Biden's oil windfall tax would backfire, warns Larry Summers

By Matt Egan, CNN BusinessUpdated: Tue, 01 Nov 2022 14:01:24 GMTSource: CNN BusinessEconomist Larry Summers is pushing back after President Joe Biden floated the possibility of punishing the oil indus

By Matt Egan, CNN Business

Updated: Tue, 01 Nov 2022 14:01:24 GMT

Source: CNN Business

Economist Larry Summers is pushing back after President Joe Biden floated the possibility of punishing the oil industry for high prices by imposing a windfall profit tax.

"I'm not sure [I] understand the argument for a windfall profits tax on energy companies," Summers said on Twitter Tuesday morning. "If you reduce profitability, you will discourage investment which is the opposite of our objective."

Summers, an eminent Democratic economist and top adviser to Presidents Bill Clinton and Barack Obama, has at times been a vocal Biden critic. He sounded the alarm early last year on inflation, warning that Biden's American Rescue Plan risked overheating the economy and sparking inflation.

Biden on Monday called out Big Oil's jaw-dropping profits and raised the possibility of pursuing tax penalties if oil and gas companies don't invest more aggressively in new supply to lower prices.

"Record profits today are not because they're doing something new or innovative. The profits are a windfall of war," Biden said from the Roosevelt Room, alongside Treasury Secretary Janet Yellen and Energy Secretary Jennifer Granholm. "Enough is enough."
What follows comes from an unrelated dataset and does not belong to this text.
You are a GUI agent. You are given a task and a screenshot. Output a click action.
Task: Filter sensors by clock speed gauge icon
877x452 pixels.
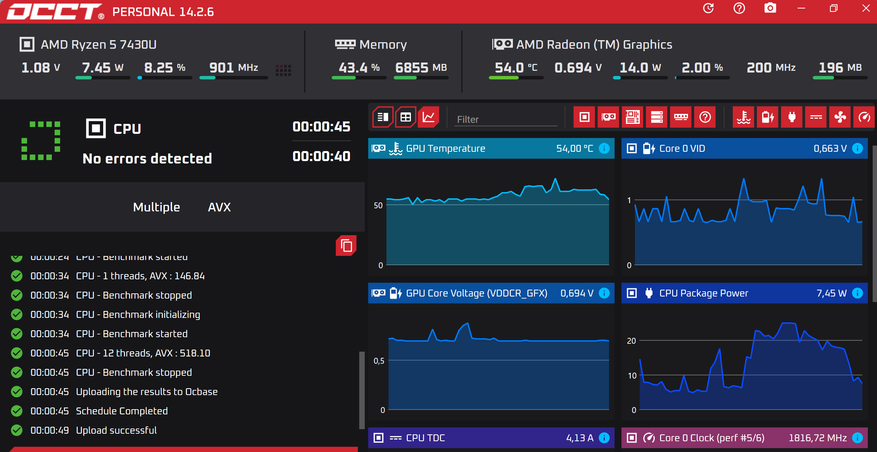pos(864,117)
Democrats have highlighted the surging profits and generous shareholder returns of ExxonMobil, Shell, Chevron and other big oil companies at a time when Americans are hurting from elevated gasoline prices.

Exxon alone reported a record $18.7 billion in quarterly profit, up 177% from the same period last year. That amounts to a staggering $2,350 per second.

Big Oil has been crushing the rest of the stock market recently — Exxon's share price has spiked 81% so far this year. The S&P 500, on the other hand, is down 19% this year and on pace for its worst year since 2008.

But oil is a notoriously boom-to-bust industry. Oil companies lost billions of dollars — and many went bankrupt — in 2020 when oil prices briefly crashed below zero for the first time ever during the Covid recession.

"If it is a fairness argument, I don't quite follow the logic since even with the windfalls Exxon has underperformed the overall market over the last 5 years," said Summers.

The White House did not immediately respond to a request for comment to the Summers criticism.

Not surprisingly, the oil industry itself fired back at talk of a windfall profit tax.

Mike Sommers, CEO of the American Petroleum Institute, said in a statement on Monday that instead of "taking credit for price declines and shifting blame for price increases," the Biden administration should "get serious" about addressing the supply and demand imbalance.

Raising taxes on the oil industry would discourage investment in new production, the API warned — "the exact opposite of what is needed."